How much memory is left in the RTEMS Workspace?

An RTEMS workspace overage can be fairly easily spotted with a debugger. Look at WorkspaceArea. If first == last, then there is only one free block of memory in the workspace (very likely if no task or message queue deletions). Then do this:

  (gdb) p (Heap_Block *) Workspace_Area->first
  $3 = {back_flag=1, front_flag=68552, next=0x1e260, previous=0x1e25c}
  • Workspace_Area is the variable name of the RTEMS Workspace Heap control block.
  • (Heap_Block *) _Workspace_Area->first is the contents of the first heap block information.

Just as with the C Program Heap, the number was even indicating it is free. In this case, I had 68552 bytes left in the workspace.

NOTE: This is really a crude estimate. GDB 5.0 and newer support a macro language that provides the features necessary to write a function which would walk a heap structure and print out accurate statistics. If you write this, submit it. :)

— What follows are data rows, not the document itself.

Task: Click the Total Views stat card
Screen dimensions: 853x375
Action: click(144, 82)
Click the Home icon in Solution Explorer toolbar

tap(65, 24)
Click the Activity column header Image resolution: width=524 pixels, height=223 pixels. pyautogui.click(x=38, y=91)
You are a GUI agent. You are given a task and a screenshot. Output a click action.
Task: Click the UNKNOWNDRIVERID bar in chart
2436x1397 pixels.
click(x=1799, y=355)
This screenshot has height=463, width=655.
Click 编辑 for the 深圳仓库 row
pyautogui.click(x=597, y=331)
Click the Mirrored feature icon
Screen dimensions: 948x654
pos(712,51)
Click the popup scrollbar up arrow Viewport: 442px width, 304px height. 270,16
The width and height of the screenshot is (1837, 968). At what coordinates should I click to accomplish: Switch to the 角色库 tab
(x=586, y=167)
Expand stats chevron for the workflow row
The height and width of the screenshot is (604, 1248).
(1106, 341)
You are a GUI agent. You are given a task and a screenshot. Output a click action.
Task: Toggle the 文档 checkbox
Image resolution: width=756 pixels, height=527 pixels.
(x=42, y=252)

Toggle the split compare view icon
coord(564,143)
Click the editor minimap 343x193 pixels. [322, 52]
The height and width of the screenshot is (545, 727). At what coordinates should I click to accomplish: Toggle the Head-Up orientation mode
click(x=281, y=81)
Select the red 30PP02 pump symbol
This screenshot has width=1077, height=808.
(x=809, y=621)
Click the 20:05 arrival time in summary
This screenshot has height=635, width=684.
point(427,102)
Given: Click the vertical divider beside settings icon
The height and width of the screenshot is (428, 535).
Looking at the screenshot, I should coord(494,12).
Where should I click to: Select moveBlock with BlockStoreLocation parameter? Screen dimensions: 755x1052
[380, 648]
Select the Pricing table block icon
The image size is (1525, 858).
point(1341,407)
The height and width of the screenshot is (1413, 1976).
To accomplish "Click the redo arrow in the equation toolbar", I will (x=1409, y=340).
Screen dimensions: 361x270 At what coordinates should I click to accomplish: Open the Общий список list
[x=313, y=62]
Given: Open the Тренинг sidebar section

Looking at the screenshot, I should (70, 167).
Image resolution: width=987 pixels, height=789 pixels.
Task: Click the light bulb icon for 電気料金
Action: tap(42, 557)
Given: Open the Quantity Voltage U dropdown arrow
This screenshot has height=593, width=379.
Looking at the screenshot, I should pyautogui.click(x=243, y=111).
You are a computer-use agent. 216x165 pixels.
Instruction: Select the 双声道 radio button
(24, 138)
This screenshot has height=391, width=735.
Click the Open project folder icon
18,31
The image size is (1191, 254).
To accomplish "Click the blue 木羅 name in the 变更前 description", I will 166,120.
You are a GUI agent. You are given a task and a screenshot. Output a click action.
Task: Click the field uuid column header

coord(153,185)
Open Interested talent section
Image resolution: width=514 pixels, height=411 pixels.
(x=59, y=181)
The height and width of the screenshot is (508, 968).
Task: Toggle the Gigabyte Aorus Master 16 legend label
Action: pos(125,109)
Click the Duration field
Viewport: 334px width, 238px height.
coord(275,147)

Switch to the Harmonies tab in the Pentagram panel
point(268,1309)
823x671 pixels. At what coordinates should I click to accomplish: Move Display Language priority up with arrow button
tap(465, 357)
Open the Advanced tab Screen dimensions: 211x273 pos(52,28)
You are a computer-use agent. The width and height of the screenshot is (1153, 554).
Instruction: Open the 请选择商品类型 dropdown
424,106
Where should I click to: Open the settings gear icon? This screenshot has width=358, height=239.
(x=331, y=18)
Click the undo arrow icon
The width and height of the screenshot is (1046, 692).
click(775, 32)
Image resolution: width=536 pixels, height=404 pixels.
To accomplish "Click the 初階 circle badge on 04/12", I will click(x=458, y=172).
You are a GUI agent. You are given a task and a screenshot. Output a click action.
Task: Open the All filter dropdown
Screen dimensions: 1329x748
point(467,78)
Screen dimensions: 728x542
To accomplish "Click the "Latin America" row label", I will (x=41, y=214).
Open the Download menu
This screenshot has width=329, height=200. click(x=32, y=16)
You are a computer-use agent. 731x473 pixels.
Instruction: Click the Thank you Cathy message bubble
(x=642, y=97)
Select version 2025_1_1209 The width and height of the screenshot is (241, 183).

BSP rtems_initialize_executive_late call dies

Your target is booting and the BSP is initialising but a call to rtems_initialize_executive_late results in an exception, or the target locking up. This can be due to a few reasons that you will need to work through.

  • The memory map is not correct. RTEMS use the WorkSpace? to create the initialization task, it's stack, the interrupt stack, plus more. If the WorkSpace? is wrong the target will die. The exact way depends on the specific processor and mapping error. If you have implemented printk it may be a good idea to add some code to bsp_pretasking_hook to show you the base and size:
          printk ("Heap : %5d KB @ 0x%08x\n   ", heap_size >> 10, heap_start);
  • The initialization process encountered an error. The set of these is documented in the Classic API C User's Guide. For RTEMS 4.6.1, this was documented in the Initialization Manager Failure section.
  • Interrupts are pending and no interrupt handler is present, or a bug exists in the interrupt handler, or vector table layout. RTEMS will enable interrupts when it switches to the initialization task rtems_initialize_executive_late creates. This problem can be found by getting to the context switch call, _CPU_Context_Switch, then the crash or lockup. The fix is to make sure the BSP has masked all sources of interrupts in the hardware around the processor. This allows RTEMS and the application an ordered and controlled initialization of driver and therefore interrupts.

The initialization task is a real task in RTEMS. The rtems_initialize_executive_late creates it and switches context to it. This means your BSP environment is another context that RTEMS will switch back to when RTEMS is shut down. This allows your BSP to take control again, then perform any specific functions it needs. A typical operational thing to do is to reboot as embedded targets should not stop.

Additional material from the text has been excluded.